There also is an opportunity to improve predictability. At some level, each tool in the flow has a standard of “goodness” that is tied up in how well it integrates with the next stage. A good placement is one that the global router handles well. A good global route is one that the detail router can handle well, and so on. Almost all of the algorithms in EDA are computationally intractable, in the sense that getting the exact optimal solution is not possible. Instead, heuristics are used. But this is another area where machine learning can be used, with heuristics at one level using machine learning to better predict how things will be downstream.

Better prediction leads to both a better result and, at least potentially, a faster runtime due to the reduction in the amount of iteration required.
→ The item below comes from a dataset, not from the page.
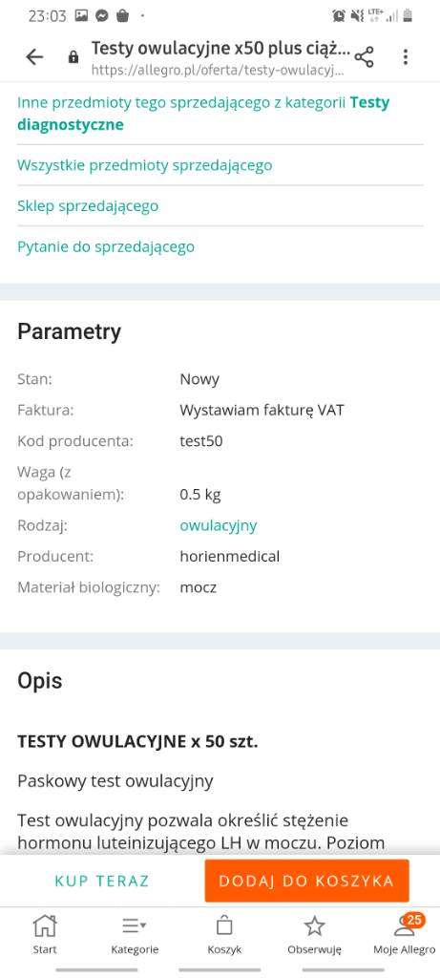
Task: Open the Sklep sprzedającego link
Action: (88, 206)
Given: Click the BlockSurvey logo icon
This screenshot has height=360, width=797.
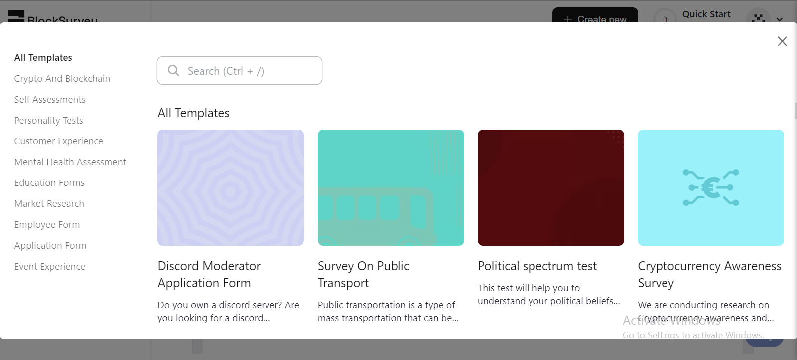Looking at the screenshot, I should pyautogui.click(x=16, y=16).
Diagrams of a flow always look much more linear than they really are since there is so much iteration going on under the hood. It is like the famous description of a swan as serene on top but paddling furiously underneath. EDA tools often run smoothly from start to finish, but it takes a lot of furious paddling to make everything that smooth.

Mediatek

Dr. SA Hwang, the general manager of the computing and artificial intelligence technology group at Mediatek, said:

“We spend a significant effort tuning our high-performance cores to meet our aggressive performance goals. Using the new machine learning capabilities in the Innovus Implementation System’s GigaOpt Optimizer, we were able to automatically and quickly train a model of our CPU core, which resulted in an improved maximum frequency along with an 80% reduction in total negative slack. This enabled 2X shorter turnaround time for final signoff design closure.”

Summary

The evolution of EDA tools can be broken down into three phases since the mid-1980s, resulting in today’s computational software. By integrating and co-mingling previously independent design, analysis, and implementation tools, optimum results can be achieved for SoC designs. By partitioning and scaling computation to thousands of CPU cores and servers, order-of-magnitude faster computation can be achieved. By introducing machine learning to improve and harness design heuristics for system optimization, productivity can be greatly increased.

The Cadence digital full flow is an excellent example of modern computational software that contains best-in-class engines together with best-in-class integration to make everything work cleanly together. Adding machine learning improves productivity even more.